━━ Texto para analizar ━━

El pelotón desciende entre quebradas y barrancos del Maestrazgo seco. Una curva se cierra más de lo esperado, un equipo se cierra, los ciclistas forman un acordeón súbito que se abre y se cierra de lado a lado, incontrolado. Al fondo de la caída inevitable, Rigo. Su hombro izquierdo, que recibió el impacto del asfalto se ha destrozado; en varios pedazos, alrededor de una placa metálica, recuerdo de otra fractura antigua, se pulveriza la clavícula, y también la escápula; Las costillas no resisten el peso de bicis y compañeros que se amontonan encima, y ceden, y tocan los pulmones. Los que han caído y pueden seguir se levantan rápido y continúan; los que no, aceleran a su lado para no perder rueda sin siquiera mirar el desastre. La indiferencia estremece.
“¿Indiferencia?; en absoluto, necesidad”, dice Óscar Cabedo, ciclista del Burgos. “Es una imposición, una insensibilidad exterior a la que te fuerzas, porque ves la caída y sufres por los que están ahí, y entiendes que el ciclismo es así, en una nada pasas de volar a dártela, pero si pensaras que te puede pasar a ti ni siquiera montarías en bicicleta”.
La etapa sale de Onda, chimeneas de cerámicas en el horizonte, en Castellón, el pueblo de Óscar y de su hermano José, el director de su equipo. Los corredores firman antes de salir en un estrado alzado justo delante de un pabellón polideportivo llamado Víctor Cabedo Cardá, en honor de su hermano, también ciclista, que murió hace siete años cuando un coche le mandó por un barranco de la sierra de Espadán, cerca de su pueblo, mientras se entrenaba.

━━━

▶ _Acciones a realizar_
1. Según el texto para analizar, ¿en qué equipo corre Óscar Cabedo?
2. Indica si cada afirmación coincide con el texto para analizar: (a) la etapa sale de Onda, en Castellón; (b) Rigo recibe el impacto del asfalto en el hombro derecho; (c) el pabellón polideportivo lleva el nombre de José Cabedo.
3. Actualiza el fragmento del texto para analizar que va de "El pelotón desciende" a "La indiferencia estremece." y cambia "Maestrazgo" por "Pirineo".

━━ Datos mostrados ━━

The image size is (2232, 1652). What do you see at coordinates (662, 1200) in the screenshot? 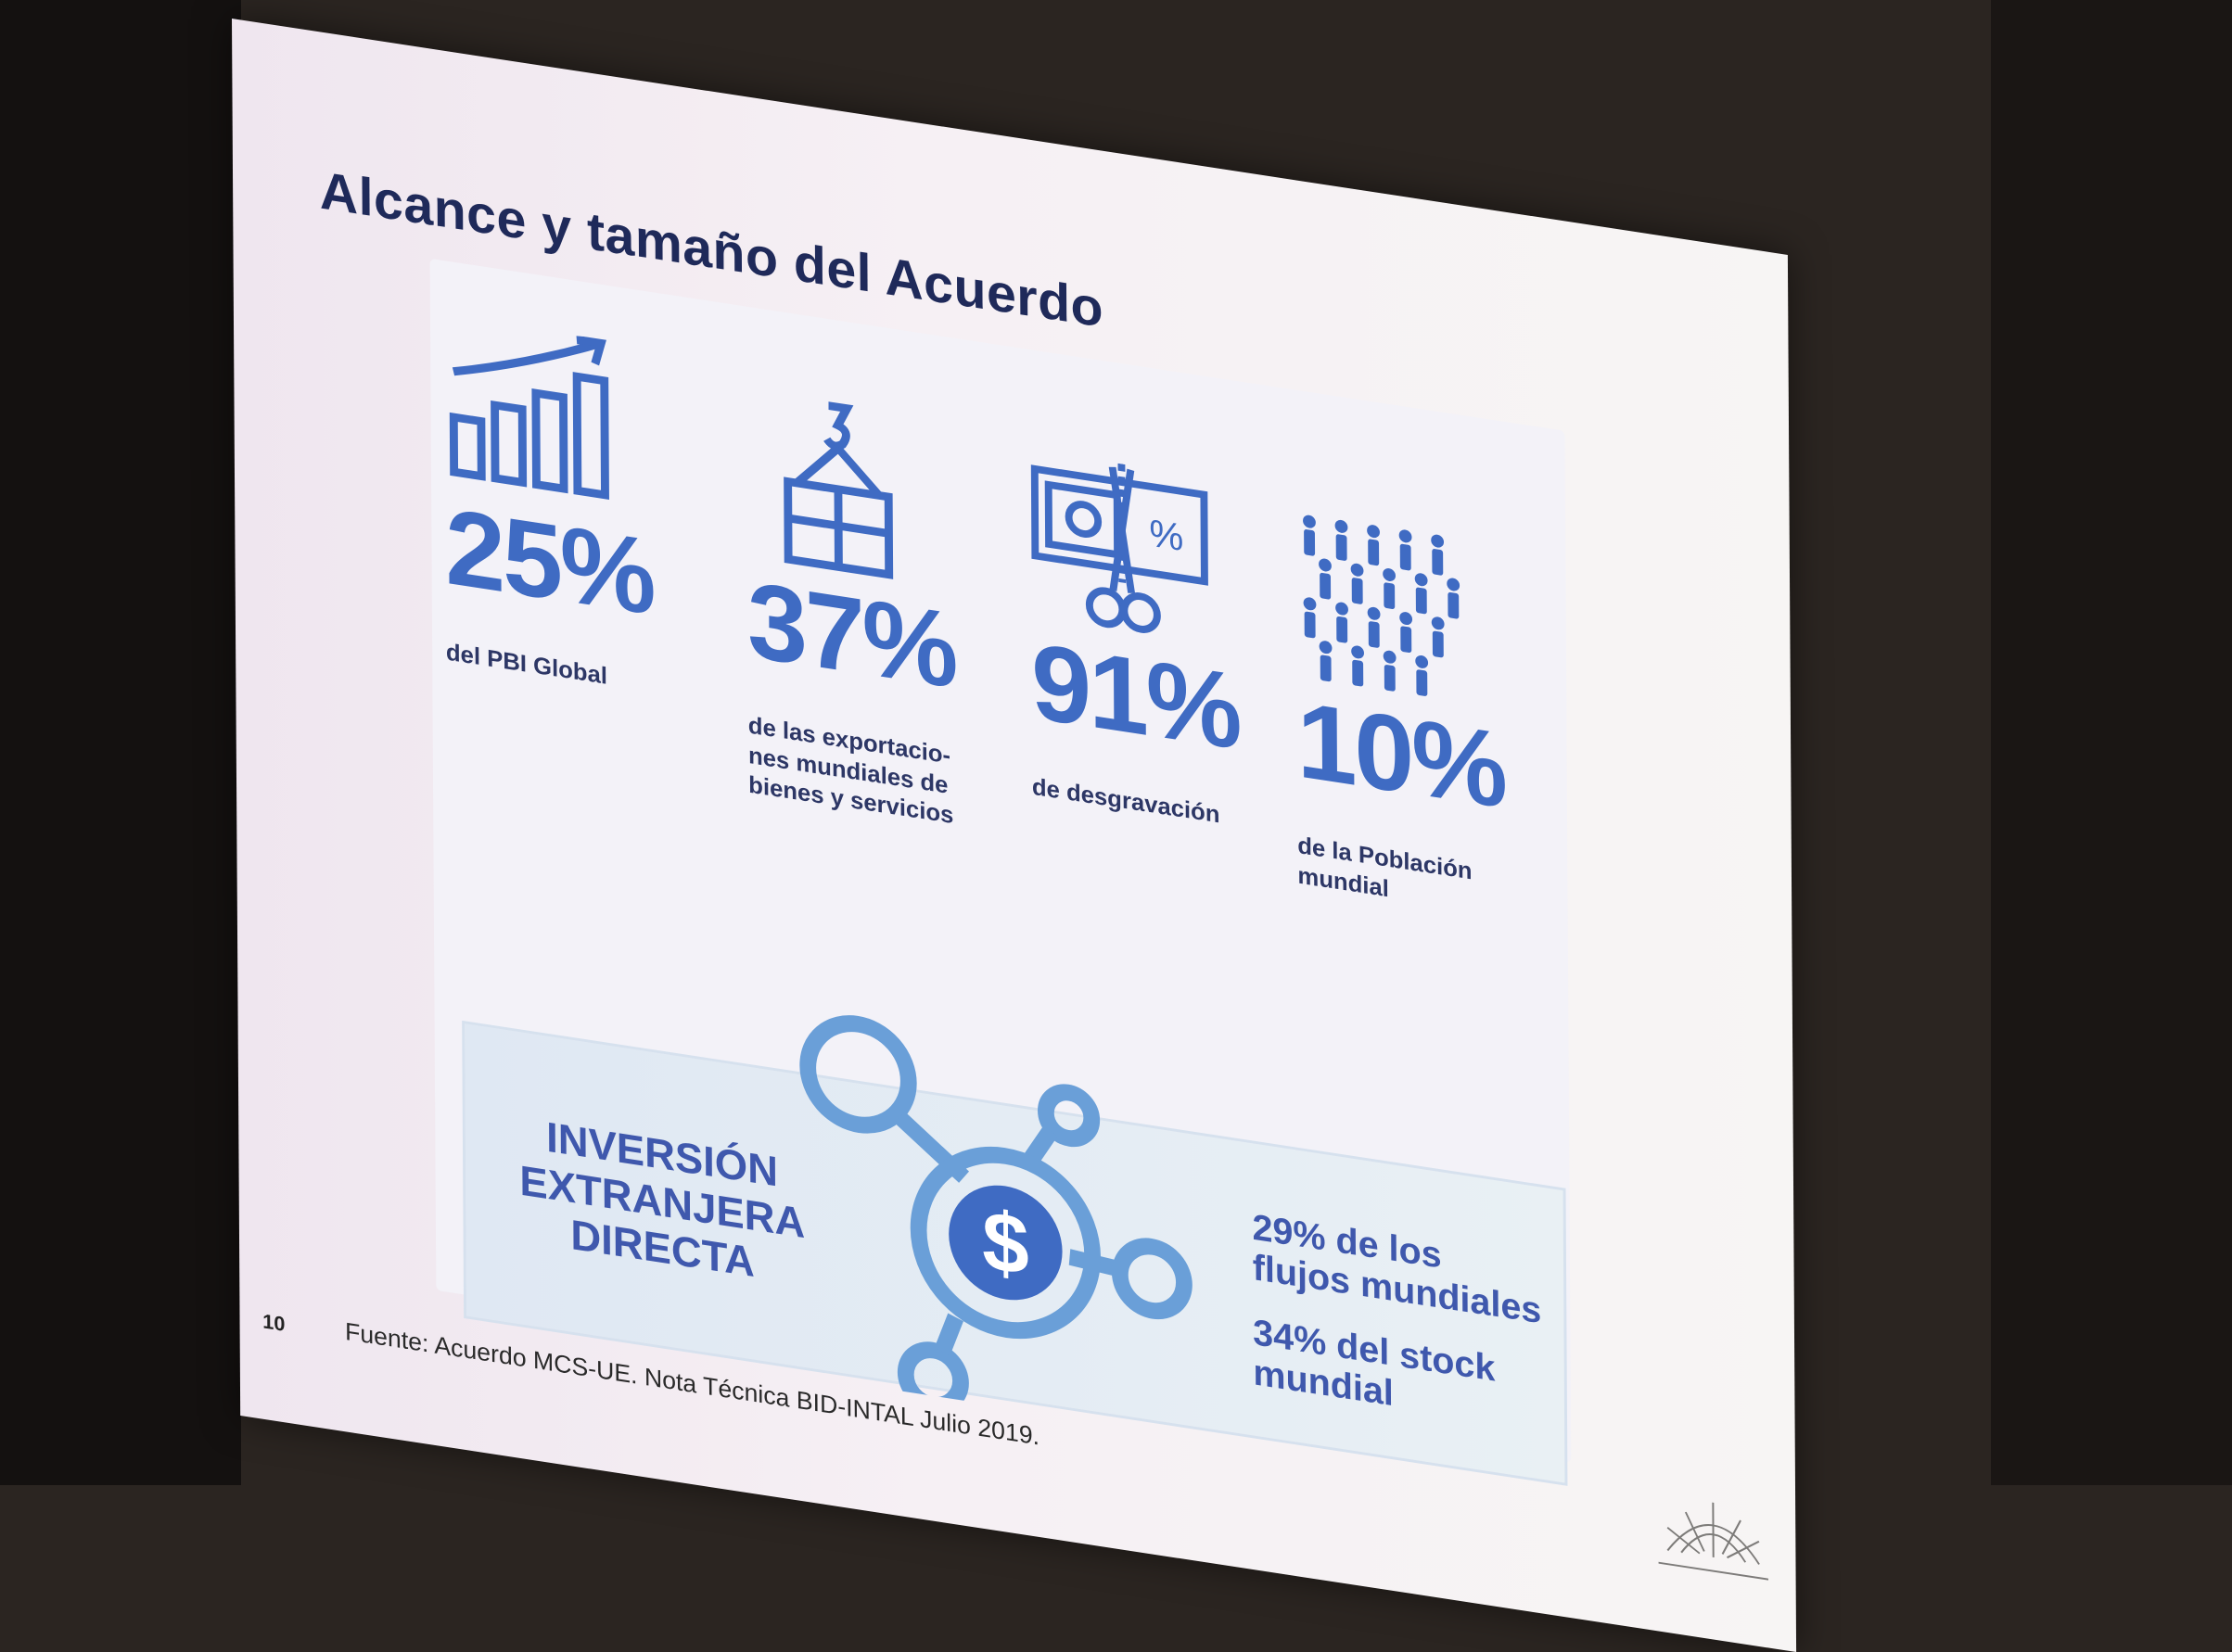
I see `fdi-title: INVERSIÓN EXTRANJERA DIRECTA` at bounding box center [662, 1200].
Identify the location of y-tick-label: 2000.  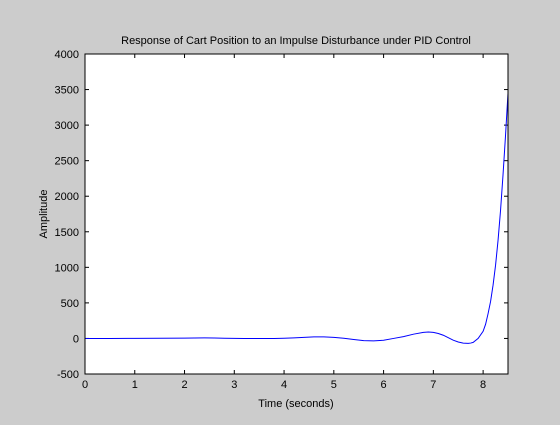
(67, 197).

━━━

▶ _Lista de soluciones_
1. En el Burgos.

2.
(a) Sí: "La etapa sale de Onda, chimeneas de cerámicas en el horizonte, en Castellón".
(b) No: "Su hombro izquierdo, que recibió el impacto del asfalto se ha destrozado".
(c) No: "un pabellón polideportivo llamado Víctor Cabedo Cardá".

3.
El pelotón desciende entre quebradas y barrancos del Pirineo seco. Una curva se cierra más de lo esperado, un equipo se cierra, los ciclistas forman un acordeón súbito que se abre y se cierra de lado a lado, incontrolado. Al fondo de la caída inevitable, Rigo. Su hombro izquierdo, que recibió el impacto del asfalto se ha destrozado; en varios pedazos, alrededor de una placa metálica, recuerdo de otra fractura antigua, se pulveriza la clavícula, y también la escápula; Las costillas no resisten el peso de bicis y compañeros que se amontonan encima, y ceden, y tocan los pulmones. Los que han caído y pueden seguir se levantan rápido y continúan; los que no, aceleran a su lado para no perder rueda sin siquiera mirar el desastre. La indiferencia estremece.